In fact, dieting appears to promote binge eating and future weight gain, in addition to eating disorders. I will write more about dieting and intuitive eating (i.e., the practice of not dieting) in subsequent posts.
There appear to be two additional salient factors in the development of obesity:
1) Genetic predisposition. Research has shown that obesity may be largely genetic, not necessarily a result of dietary and lifestyle patterns. Many people are able to maintain a normal weight despite a bad lifestyle. I am one of those genetically skinny people, and was underweight during my childhood despite eating junk food all the time. Other people I know eat much better than I did and are still overweight.
2) Modern lifestyles.
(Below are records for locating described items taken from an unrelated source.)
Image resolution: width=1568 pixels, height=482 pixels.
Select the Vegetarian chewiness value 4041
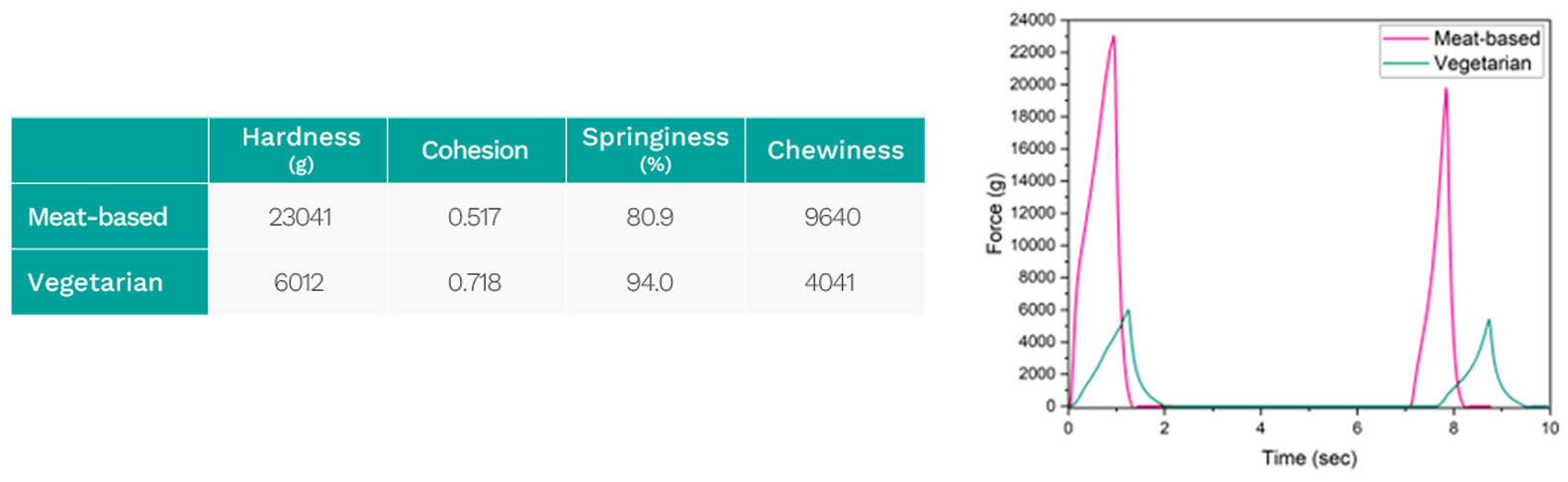(830, 282)
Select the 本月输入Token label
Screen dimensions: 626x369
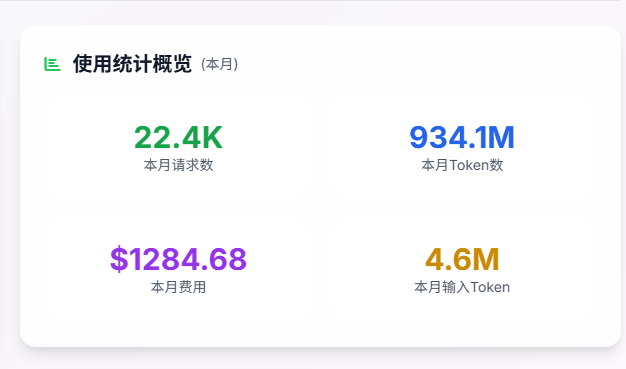(462, 287)
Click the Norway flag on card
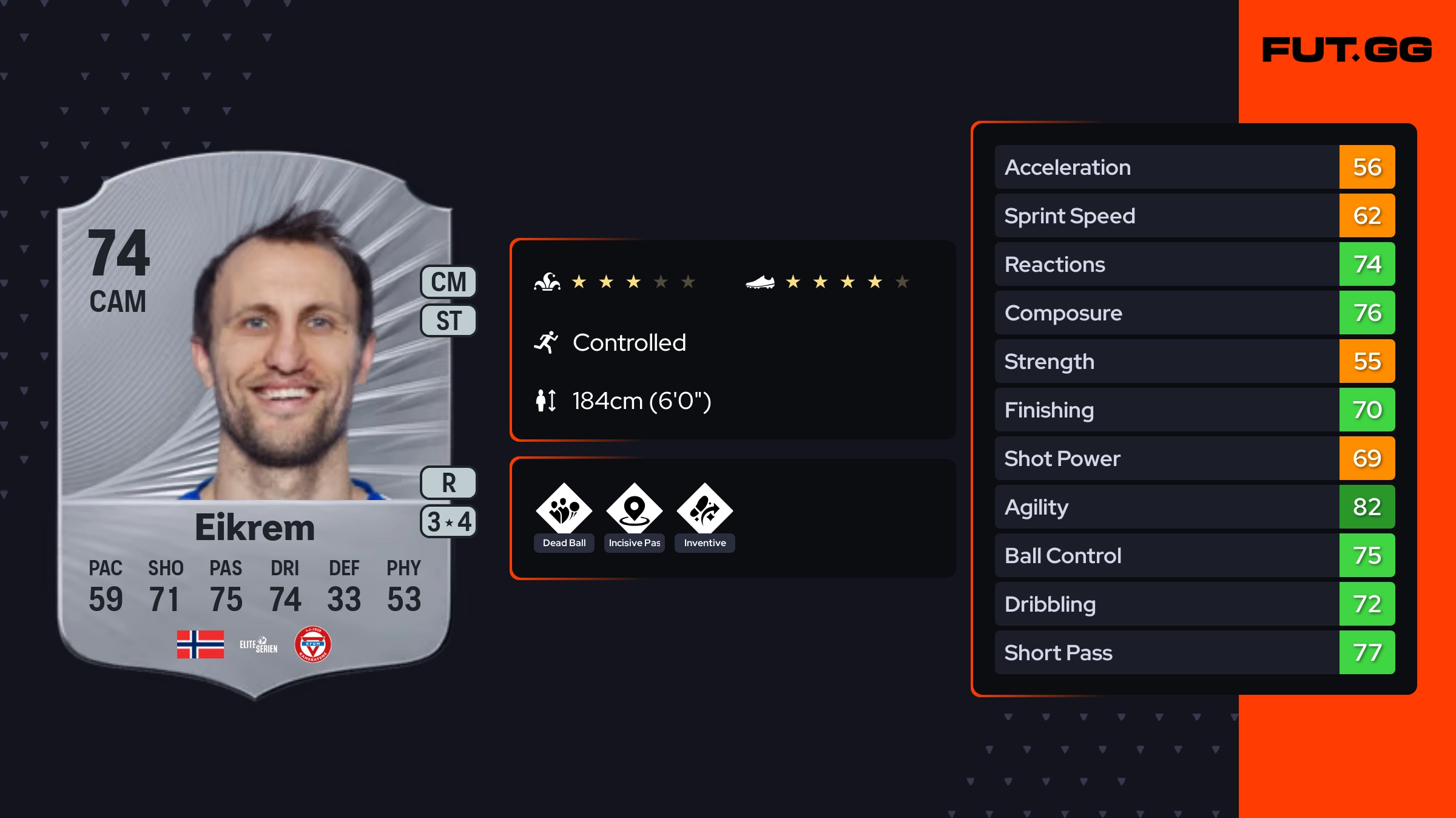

Obesity was rare before the second half of the twentieth century. Our bodies are designed for leanness, and we have been thin for the vast majority of history. Before the twentieth century, obesity was rare. According to one study, the average BMI* of white men in America in the late nineteenth century was 22.8. (Today, the average white man has a BMI of 28.0.) The average Okinawan centenarian has a BMI between 18 and 22, and this is typical for other societies where people lead traditional lives. The Kitavans, a Polynesian people, are even thinner: the average BMI for 40-year-old men and women is 20 and 19, respectively. According to conventional BMI classification, the Kitavans are borderline underweight!
These examples reinforce the idea that modern lifestyles are a necessary factor for obesity to be developed.
In other words, genetic predisposition + lifestyle (+ dieting) -> obesity; both genetic predisposition and a modern lifestyle are necessary to cause obesity, and dieting may contribute to the development of obesity. Since we can't control our genetics, the only way to prevent or treat obesity is by lifestyle modification. Genetic factors are less obvious and less easily measured than lifestyle factors, which contributes to the unfortunate popular understanding that lifestyle factors directly cause obesity, and that obesity is best treated by dieting.
Some fat acceptance activists have questioned the need for lifestyle modification aimed at preventing or treating obesity, arguing that obesity is primarily an aesthetic problem. Unfortunately, the list of conditions that are related to excess weight is long and includes such serious ailments as cancer, coronary heart disease, and type 2 diabetes. The claims that overweight people have lower mortality rates than people of normal weight are fueled by an incomplete understanding of statistics.
Interestingly, the healthy weight range (BMI of 18.5-25) includes higher weights than were achieved by most people on ancestral diets. This may be because the upper range of "healthy" weights are incompatible with optimal health. This observational study of white men found that men with a BMI between 24 and 25 had a 50% higher chance of developing type 2 diabetes than men with a BMI lower than 24. (The same study also reported that severely obese men (BMI ≥ 35) had a rate of diabetes more than forty times higher than men with a BMI lower than 24. Type 2 diabetes is tightly correlated with excess weight; see here for a graphic representation.)
As for myself, I plan on controlling my weight by regular exercise and avoiding industrially processed "foods," which are closely correlated with obesity and disease. But I will not forget the role that my genetics, socioeconomic class, and other advantages have played in determining my weight.
*A measure of body weight, in kg/m2. Someone who is 5'8" and 150 lbs has a BMI of 22.8.